The first states to accept this union were expected on Monday to be Saudi Arabia, Bahrain and Qatar, with Kuwait joining after that. United Arab Emirates and Oman did not participate in Riyadh, but are expected to join.
However, at the end of the day the union was announced between Saudi Arabia and Bahrain, leaving the doors open for the rest of the monarchies in the Gulf to follow. According to sources quoted by RT News Kuwait, Oman and the UAE had “strongest objections” to the union.
The confederation, which is expected to comprise at this stage Saudi Arabia and Bahrain, is motivated by the increased influence of Iran in the area and the social movements caused by the Arab Spring, which has affected Bahrain last year.
The decision to create a confederation between this two states was criticized by the human rights activists, considering that Saudi Arabia is considered one of the countries with human rights observance problems, and by Iran, which has instructed the population in Bahrain to take to the streets and protest against the union, which triggered the reaction of the Bahraini Foreign Ministry.
Bahrain is a monarchy led by a Sunni royal house which reigns over a country with Shiite population, which makes vulnerable to the decision of accepting the union, as the Shiite leaders of the countries have already said that any union must become subject to a referendum.
Shiite opposition leader Ali Salman said that the royal family al-Khalifa had no right to decide on the fate of the country, and that only the people should express through a referendum with any other country.
Iranian Members of the Parliament said that the decision to make this “unwise union” would only strengthen the rejection by the population of the foreign occupation, referring to the military forces which were brought last year to Bahrain to put down the unrest in Bahrain.

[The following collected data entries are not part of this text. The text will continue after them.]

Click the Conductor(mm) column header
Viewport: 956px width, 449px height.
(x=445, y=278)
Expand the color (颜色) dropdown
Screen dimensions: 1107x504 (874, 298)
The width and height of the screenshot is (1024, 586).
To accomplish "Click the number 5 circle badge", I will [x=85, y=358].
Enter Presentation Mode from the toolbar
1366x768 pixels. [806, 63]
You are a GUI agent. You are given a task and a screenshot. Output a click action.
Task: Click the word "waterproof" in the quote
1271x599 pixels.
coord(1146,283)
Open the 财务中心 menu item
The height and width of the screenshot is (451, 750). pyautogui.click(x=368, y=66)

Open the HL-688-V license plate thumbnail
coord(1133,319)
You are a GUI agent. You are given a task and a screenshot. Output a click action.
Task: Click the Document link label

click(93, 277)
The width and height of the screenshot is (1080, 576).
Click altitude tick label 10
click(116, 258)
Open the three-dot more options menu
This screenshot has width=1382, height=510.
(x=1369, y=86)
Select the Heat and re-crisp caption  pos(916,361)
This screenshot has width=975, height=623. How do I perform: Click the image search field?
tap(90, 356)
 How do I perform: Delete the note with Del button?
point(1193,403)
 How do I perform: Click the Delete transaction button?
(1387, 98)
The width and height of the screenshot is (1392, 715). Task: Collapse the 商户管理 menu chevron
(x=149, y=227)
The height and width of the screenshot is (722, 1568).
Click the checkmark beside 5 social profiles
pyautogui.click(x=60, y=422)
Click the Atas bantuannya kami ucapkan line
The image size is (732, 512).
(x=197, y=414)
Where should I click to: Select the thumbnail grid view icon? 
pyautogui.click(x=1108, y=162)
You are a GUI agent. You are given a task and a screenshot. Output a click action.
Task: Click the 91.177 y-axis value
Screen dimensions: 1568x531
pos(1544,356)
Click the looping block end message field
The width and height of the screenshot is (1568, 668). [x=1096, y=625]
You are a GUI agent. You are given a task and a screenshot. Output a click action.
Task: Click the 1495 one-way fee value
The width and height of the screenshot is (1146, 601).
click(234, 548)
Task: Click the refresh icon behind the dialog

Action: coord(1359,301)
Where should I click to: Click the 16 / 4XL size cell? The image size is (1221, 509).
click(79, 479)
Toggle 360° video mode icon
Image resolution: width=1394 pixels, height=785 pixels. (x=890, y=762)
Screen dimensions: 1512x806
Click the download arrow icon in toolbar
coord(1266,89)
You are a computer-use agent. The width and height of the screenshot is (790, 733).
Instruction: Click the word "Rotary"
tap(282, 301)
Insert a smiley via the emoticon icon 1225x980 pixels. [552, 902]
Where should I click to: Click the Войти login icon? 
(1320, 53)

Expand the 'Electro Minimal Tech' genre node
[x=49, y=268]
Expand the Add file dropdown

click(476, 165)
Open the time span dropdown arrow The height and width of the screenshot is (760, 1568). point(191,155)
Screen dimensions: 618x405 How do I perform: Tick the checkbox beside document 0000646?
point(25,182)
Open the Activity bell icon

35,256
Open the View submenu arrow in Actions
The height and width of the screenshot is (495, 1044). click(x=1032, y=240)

Analysts consider that the Saudi Arabian leaders are taking their chance, because absorbing Bahrain into Saudi Arabia would mean that the Shiite population of Bahrain would link with the Shiite minority in Saudi Arabia, which could create problems to the leaders of the monarchy.
In a letter of the parliament in Tehran it is said that by the union between Bahrain and Saudi Arabia the crisis in Bahrain would be transferred to Saudi Arabia, thus plunging the entire region in insecurity.
Iran has strongly opposed last year against the deployment of forces in the small country, urging the royal family to heed to the needs of the people of Bahrain, which demanded reforms and the tackling of corruption.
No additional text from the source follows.